Sarah Michelle Gellar ucina hejt. „Reboot Buffy ma sens”

Sarah Michelle Gellar nie ma czasu dla wrogów rebootów. W nowym wywiadzie podkreśla, że powroty i kontynuacje „służą rozrywce”, jeśli stoją na własnym i oryginalnym pomyśle.
Aktorka tłumaczy, że kluczem jest „uchwycenie DNA oryginału” bez odgrzewania kotletów. Jej zdaniem tak unika się krytyki i tworzy coś, co „wciąż ma emocjonalny rezonans”.




To właśnie plan dla nowej „Buffy”. Główną pogromczynią będzie Ryan Kiera Armstrong, a Gellar pojawi się regularnie w roli wspierającej.
Gellar przypomina, że wracała już do kultowych postaci - niedawno wystąpiła jako Helen Shivers w najnowszym „I Know What You Did Last Summer”.

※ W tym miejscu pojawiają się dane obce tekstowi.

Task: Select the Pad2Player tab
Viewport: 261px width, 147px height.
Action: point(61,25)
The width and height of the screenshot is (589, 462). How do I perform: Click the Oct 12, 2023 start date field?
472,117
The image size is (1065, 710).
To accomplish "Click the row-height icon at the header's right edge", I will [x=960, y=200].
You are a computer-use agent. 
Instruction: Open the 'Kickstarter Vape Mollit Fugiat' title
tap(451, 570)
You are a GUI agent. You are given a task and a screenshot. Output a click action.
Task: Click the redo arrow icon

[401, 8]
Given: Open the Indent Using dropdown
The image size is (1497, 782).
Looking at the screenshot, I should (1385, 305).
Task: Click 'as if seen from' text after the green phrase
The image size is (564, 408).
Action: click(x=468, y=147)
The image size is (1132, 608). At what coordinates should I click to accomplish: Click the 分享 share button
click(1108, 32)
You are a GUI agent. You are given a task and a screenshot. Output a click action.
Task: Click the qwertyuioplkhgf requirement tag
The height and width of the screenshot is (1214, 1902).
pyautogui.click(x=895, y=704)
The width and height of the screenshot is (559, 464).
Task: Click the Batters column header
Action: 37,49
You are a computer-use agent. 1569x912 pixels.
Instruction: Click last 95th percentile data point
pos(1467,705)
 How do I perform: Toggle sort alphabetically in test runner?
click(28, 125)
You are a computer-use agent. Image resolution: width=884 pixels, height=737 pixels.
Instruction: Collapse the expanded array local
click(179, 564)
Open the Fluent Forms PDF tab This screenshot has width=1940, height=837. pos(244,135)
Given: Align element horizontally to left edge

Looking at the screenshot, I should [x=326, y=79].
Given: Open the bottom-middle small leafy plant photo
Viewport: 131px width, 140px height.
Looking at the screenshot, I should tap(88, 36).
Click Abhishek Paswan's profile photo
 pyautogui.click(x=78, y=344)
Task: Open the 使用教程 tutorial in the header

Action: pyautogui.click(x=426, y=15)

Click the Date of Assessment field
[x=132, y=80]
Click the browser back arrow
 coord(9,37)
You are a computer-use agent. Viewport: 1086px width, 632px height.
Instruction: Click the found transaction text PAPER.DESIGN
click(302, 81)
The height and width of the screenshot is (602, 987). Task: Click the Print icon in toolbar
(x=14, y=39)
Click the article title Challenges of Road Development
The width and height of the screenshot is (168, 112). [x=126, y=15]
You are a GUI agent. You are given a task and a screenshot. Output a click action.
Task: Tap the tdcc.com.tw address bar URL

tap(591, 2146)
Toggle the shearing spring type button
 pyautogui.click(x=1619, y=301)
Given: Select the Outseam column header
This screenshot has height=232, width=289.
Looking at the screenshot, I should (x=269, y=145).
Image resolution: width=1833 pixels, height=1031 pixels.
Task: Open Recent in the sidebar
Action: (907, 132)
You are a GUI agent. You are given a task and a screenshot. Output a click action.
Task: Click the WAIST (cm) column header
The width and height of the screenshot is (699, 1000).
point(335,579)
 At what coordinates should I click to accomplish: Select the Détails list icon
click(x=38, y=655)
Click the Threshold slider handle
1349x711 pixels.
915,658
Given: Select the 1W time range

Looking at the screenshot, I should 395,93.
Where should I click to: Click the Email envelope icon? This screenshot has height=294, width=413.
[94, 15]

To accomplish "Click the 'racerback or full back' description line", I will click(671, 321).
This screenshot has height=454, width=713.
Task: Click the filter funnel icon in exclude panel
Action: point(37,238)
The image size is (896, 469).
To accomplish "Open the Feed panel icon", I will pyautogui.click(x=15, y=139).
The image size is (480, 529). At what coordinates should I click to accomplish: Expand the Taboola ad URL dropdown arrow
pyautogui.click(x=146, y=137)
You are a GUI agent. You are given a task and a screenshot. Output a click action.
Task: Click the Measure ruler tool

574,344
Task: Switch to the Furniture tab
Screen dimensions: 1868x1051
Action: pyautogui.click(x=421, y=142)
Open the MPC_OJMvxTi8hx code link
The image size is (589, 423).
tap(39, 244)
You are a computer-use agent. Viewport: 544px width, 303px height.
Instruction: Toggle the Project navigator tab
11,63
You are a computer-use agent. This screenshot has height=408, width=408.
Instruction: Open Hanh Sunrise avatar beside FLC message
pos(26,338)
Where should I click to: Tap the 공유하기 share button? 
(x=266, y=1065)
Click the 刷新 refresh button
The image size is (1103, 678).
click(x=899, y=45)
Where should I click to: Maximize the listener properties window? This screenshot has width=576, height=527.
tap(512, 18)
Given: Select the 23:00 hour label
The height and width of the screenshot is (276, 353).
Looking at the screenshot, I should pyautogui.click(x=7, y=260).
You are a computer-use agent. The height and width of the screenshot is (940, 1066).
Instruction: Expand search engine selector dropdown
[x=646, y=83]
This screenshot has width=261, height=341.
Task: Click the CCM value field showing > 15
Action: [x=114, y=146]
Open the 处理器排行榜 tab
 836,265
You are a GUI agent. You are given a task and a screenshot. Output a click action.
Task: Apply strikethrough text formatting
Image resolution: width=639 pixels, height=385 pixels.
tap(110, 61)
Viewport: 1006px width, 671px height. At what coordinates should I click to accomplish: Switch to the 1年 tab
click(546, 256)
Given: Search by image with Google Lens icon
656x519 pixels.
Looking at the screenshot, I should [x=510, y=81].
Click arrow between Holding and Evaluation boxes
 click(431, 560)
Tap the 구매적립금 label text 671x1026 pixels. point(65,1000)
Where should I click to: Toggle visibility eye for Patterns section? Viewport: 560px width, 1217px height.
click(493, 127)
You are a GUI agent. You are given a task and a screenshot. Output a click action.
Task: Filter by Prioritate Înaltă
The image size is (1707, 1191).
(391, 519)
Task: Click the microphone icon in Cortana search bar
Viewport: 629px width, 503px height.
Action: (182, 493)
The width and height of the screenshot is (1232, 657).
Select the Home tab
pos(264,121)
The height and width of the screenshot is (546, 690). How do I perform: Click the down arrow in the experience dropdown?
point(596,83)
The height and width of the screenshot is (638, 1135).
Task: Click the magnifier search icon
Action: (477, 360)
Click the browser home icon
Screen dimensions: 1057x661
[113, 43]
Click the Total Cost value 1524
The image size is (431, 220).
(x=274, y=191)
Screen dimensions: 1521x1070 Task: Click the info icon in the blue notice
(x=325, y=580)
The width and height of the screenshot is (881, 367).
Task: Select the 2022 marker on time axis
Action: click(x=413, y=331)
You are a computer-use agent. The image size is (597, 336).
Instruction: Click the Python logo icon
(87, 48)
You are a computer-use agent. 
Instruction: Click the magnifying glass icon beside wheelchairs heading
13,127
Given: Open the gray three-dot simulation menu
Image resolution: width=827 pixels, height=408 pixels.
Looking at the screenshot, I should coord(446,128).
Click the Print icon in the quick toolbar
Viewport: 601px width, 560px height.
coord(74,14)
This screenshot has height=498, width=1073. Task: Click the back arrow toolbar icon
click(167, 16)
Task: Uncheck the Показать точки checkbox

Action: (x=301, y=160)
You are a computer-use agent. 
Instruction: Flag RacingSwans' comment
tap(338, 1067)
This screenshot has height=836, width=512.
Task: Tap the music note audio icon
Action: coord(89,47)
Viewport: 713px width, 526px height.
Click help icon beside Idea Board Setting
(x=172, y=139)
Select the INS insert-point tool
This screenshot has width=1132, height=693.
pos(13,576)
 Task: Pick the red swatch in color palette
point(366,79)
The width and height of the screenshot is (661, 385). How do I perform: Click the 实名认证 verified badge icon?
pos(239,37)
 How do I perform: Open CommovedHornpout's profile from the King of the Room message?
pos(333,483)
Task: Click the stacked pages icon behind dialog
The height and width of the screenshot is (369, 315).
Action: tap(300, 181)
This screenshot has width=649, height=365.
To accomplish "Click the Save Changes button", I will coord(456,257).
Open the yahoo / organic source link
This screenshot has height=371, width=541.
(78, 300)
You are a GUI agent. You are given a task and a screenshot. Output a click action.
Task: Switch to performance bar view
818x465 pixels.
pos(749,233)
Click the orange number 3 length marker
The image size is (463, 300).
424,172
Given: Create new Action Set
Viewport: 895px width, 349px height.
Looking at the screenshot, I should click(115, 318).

Dla IGN podkreśliła sedno całego rebootu: „Serce Buffy to zawsze była odnaleziona rodzina - poczucie przynależności i bycia kochanym takim, jakim jesteś”.
Co ciekawe, właśnie zakończono zdjęcia nad pilotem sequela „Buffy”. Cały sezon trafi na Disney+ / Hulu.